Its dividend was cut from 22.5c last year to 16c, a 29% decline.
Revenue for its year to June declined 1% to $511.4million, earnings before interest and tax (ebit) rose 2% to $31.1million and after tax profit rose 3% to $20million, excluding last year’s $6.3million profit gain from an Auckland property sale.
However, Craigs Investment Partners broker Peter McIntyre said the $20million profit "was well down on initial expectations", with ebit coming in at the bottom of the revised range of between 2.5% to 8%.
"While the headline [$20million] number implies some improvement, we note that the uplift was acquisition-related. Excluding the contribution of Composite Floor Decks alone, underlying net profit after tax was down 10%".
CFDL was acquired for $15.5million last October; pushing up net debt by 33% to $127million; this equates to 37% of net debt to equity.
Steel & Tube’s commentary said it was a "positive result, although below the company’s high expectations", citing "multiple external project delays impacting on revenues and earnings, increasing inventory and working capital and reducing operating cashflow".
Steel & Tube shares were down less than 1% to $2.28 following the announcement.
Steel & Tube chairwoman Susan Paterson said an $80million acquisition programme during the past four years had seen business grow, while costs and working capital requirements increased alongside the expansion.

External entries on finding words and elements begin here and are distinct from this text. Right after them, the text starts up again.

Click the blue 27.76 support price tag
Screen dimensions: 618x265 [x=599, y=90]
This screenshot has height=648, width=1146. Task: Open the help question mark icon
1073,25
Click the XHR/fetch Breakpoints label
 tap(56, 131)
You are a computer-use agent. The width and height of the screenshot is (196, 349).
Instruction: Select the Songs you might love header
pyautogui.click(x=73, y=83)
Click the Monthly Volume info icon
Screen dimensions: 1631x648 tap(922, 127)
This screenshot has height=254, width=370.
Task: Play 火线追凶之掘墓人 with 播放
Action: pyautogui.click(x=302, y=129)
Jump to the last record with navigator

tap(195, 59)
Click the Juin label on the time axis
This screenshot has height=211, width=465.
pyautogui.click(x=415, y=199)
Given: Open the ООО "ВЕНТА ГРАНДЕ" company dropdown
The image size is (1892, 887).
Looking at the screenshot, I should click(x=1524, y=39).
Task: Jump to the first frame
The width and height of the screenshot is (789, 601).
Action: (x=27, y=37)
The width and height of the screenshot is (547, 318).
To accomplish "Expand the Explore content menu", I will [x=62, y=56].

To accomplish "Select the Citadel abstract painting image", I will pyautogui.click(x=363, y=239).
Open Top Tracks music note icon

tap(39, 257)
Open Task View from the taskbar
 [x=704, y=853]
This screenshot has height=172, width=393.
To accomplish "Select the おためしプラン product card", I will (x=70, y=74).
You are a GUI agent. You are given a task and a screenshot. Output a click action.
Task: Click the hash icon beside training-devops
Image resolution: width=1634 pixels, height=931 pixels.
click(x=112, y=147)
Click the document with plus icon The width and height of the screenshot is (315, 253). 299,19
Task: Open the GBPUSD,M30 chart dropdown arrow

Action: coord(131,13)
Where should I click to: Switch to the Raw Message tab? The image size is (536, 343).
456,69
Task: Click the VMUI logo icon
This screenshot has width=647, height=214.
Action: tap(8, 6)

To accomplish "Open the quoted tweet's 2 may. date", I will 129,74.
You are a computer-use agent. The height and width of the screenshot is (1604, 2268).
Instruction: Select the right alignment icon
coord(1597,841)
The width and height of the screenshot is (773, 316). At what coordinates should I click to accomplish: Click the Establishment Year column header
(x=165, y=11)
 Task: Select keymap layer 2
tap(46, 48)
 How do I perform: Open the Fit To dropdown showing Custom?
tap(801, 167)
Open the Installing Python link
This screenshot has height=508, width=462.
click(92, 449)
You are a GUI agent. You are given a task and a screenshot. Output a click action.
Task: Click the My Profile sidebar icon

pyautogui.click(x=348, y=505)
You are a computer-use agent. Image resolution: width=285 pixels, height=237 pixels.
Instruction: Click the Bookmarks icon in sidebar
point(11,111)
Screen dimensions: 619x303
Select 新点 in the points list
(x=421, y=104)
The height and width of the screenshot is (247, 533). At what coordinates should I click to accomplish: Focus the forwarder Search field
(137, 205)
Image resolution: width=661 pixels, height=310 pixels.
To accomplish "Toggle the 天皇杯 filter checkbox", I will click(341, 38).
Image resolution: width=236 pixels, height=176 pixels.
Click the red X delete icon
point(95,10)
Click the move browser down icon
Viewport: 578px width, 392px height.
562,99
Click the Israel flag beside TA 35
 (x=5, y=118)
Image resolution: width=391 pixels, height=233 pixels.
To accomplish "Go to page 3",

Steel & Tube chief executive Dave Taylor said investment into the S&T Plastics plant secured several contracts, valued about $27 million, which would run through to early 2018.
However, "teething issues" resulted in higher scrap rates than expected, reducing ebit by $2 million, but scrap rates would reduce "considerably" in the months ahead.
Mr McIntyre said Steel & Tube had cited unprofitable contracts in the reinforcing business, with $1.3 million of costs and provisions, issues with recently acquired S&T plastics, project delays, and intense competition "as all contributing to the disappointing result".
Revenue was again hit by falling global steel prices and strong competitor activity, especially in the distribution business, where lower pricing by competitors had impacted on Steel & Tube’s volumes, Mr McIntyre said. He said the full-year revenue result also included full-year contributions from the acquisitions of MSL, S&T plastics, plus eight months from CFDL.
Forsyth Barr broker Damian Foster said Steel & Tube had materially cut its dividend, down by 29% to 16c.
"While we believe this is appropriate given the level of earnings and gearing, it is inconsistent with the message previously provided by the company," he said.
Mr Foster said offsetting the firmer gross margin was a continued and significant 9.3% gain from year on year operating expenses, which last year were up 15.8%.
"This includes a number of one-off costs associated with the Commerce Commission’s investigation into Steel & Tube’s non-compliant steel mesh, and operating issues within S&T Plastics and reinforcing," he said.